---------- RECORDS SUPPLIED ----------
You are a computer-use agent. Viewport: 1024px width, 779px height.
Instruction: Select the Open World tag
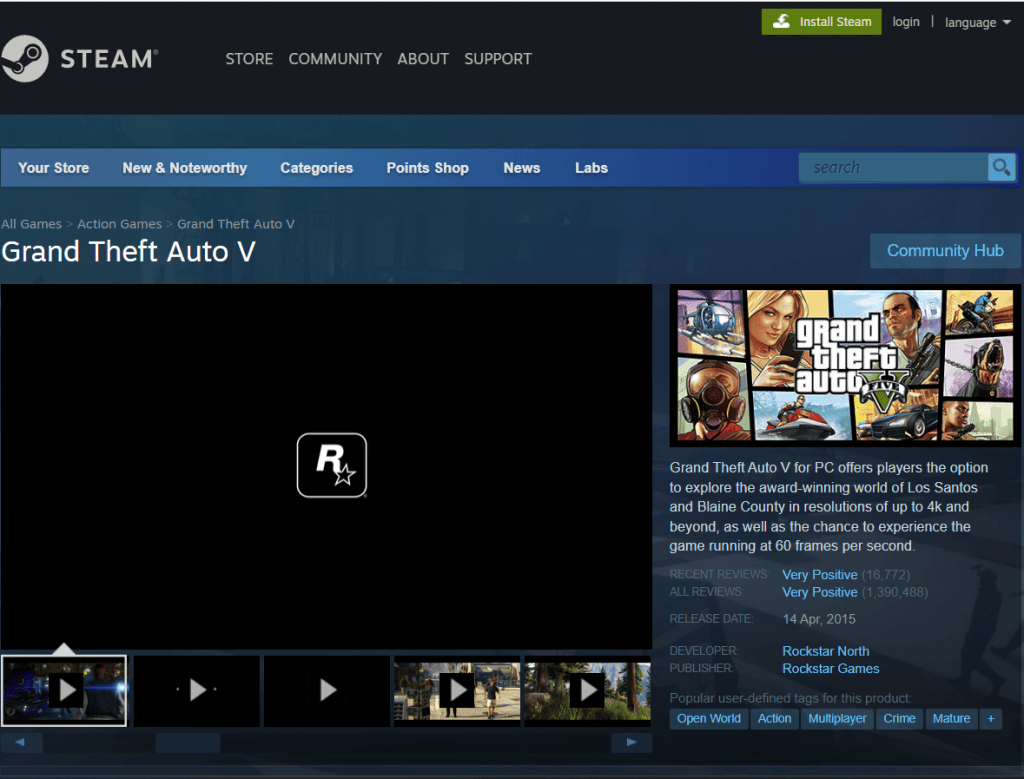click(x=708, y=719)
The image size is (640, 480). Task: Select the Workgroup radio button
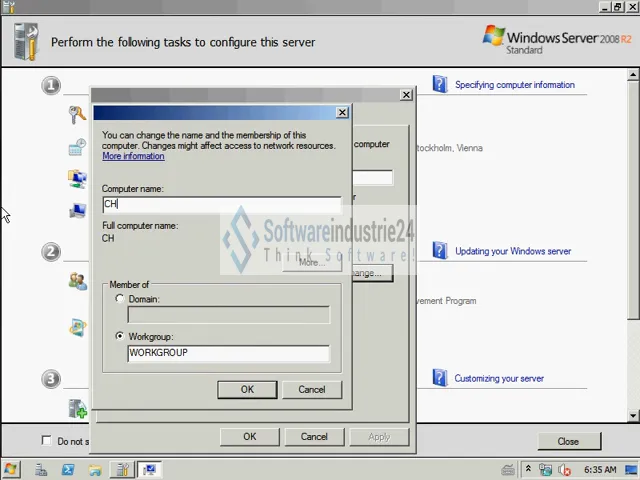click(120, 336)
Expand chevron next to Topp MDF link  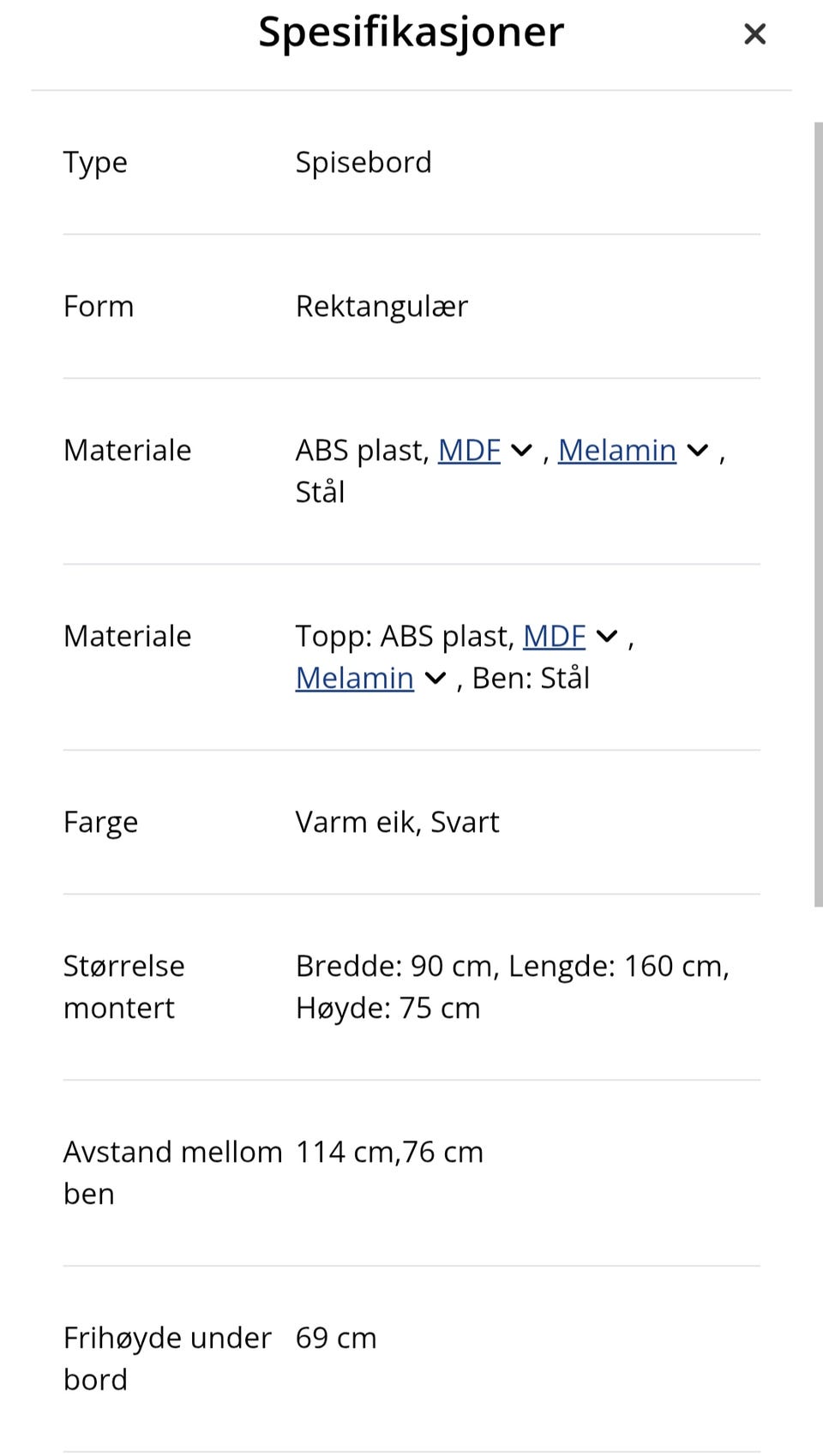(607, 637)
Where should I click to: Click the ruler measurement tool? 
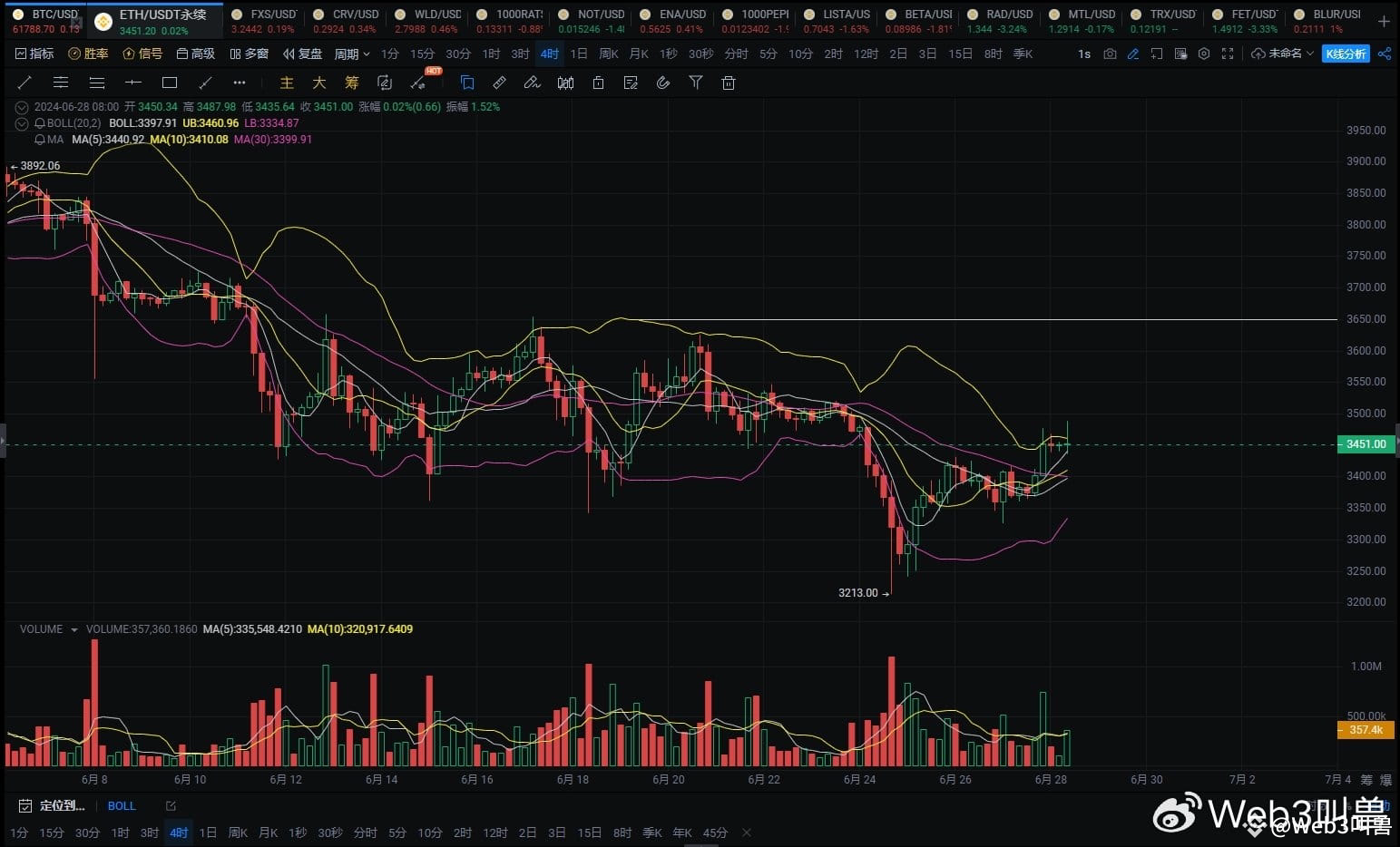[499, 83]
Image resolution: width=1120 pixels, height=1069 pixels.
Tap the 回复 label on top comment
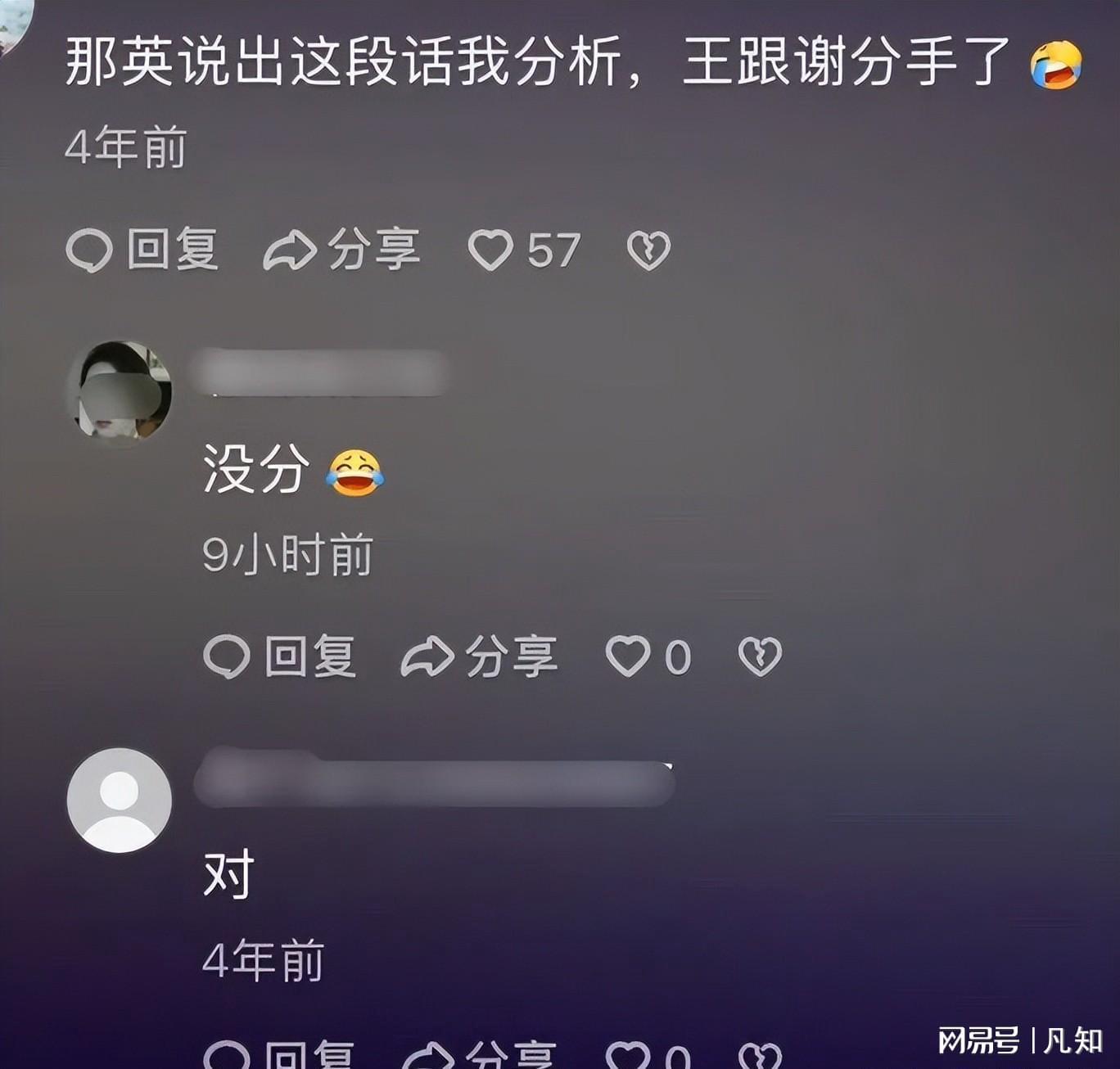pyautogui.click(x=173, y=250)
----------
◆ ABOUT THIS TASK
In the data above, find the line with "Where should I" and repeat it and every line after it through the end, exactly; leave the pictures out.

◆ EXERCISE RESPONSE
Where should I click to: Click the ruler measurement tool? 
[499, 83]
Image resolution: width=1120 pixels, height=1069 pixels.
Tap the 回复 label on top comment
pyautogui.click(x=173, y=250)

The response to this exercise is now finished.